In fact, the lender could be looking at one of 49 different scores issued by credit scoring company FICO in order to determine how risky you are, according to a new infographic created by Credit Sesame and John Ulzheimer, president of consumer education at SmartCredit.com and a former manager at FICO.
While you receive only one type of FICO score, lenders can choose from a variety of scores based on the kind of loan you're applying for. So if you want an auto loan, the lender can look up your FICO auto score. Apply for a credit card and there's a specific FICO bankcard score lenders can use, said Ulzheimer.
There's also a FICO mortgage score, an installment loan score and a personal finance score that specifically focuses on your history of using financing companies -- for example, if you've signed up for store-branded credit cards. Then there's the generic FICO score, which is the most widely used score and is calculated based on your history with all forms of credit.
Even though newer versions of FICO's scoring software are being used, many credit reporting agencies continue to make older versions of the software available to lenders -- adding to the overall number of FICO scores for each consumer, said Ulzheimer.

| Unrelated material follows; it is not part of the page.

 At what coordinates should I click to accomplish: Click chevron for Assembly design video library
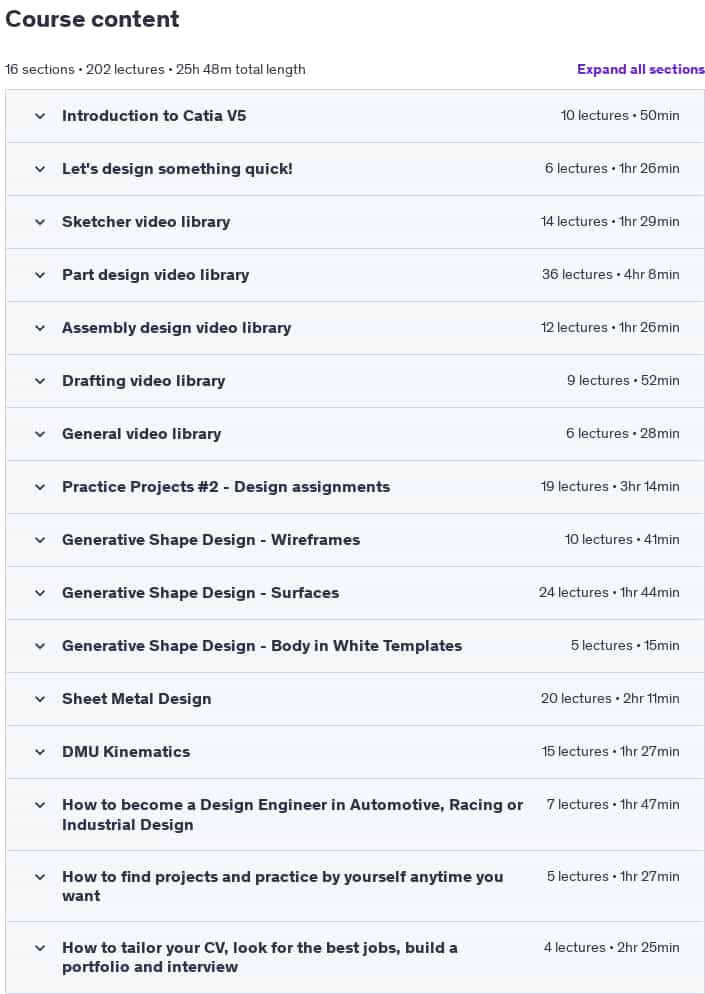click(40, 328)
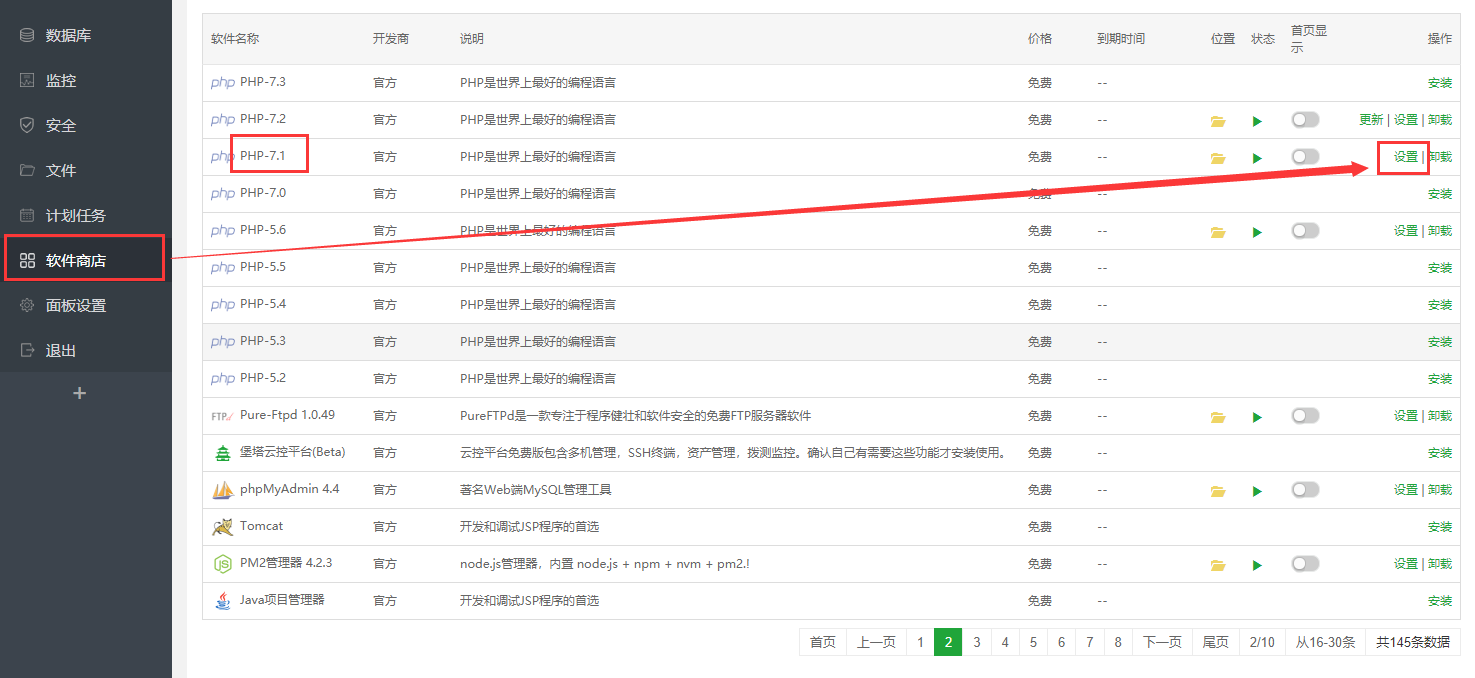Go to page 3 of results
This screenshot has height=678, width=1475.
[976, 642]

FICO did not immediately respond to a request for comment.
"The lender is going to choose the [scoring] model they think is most appropriate for what the consumer is applying for," said Ulzheimer. "[FICO is] trying to further differentiate the risk of doing business with a consumer generically versus for a specific product. For example, I care how you pay your auto loans for any decision, but I really care about how you paid your auto loan if you're applying for an auto loan."
These scores are for lenders' eyes only, said Ulzheimer. When you request your FICO score, you receive the generic version. And the score you get may be about 15 or 20 points higher or lower than the score the lender is using to screen you, said Ulzheimer.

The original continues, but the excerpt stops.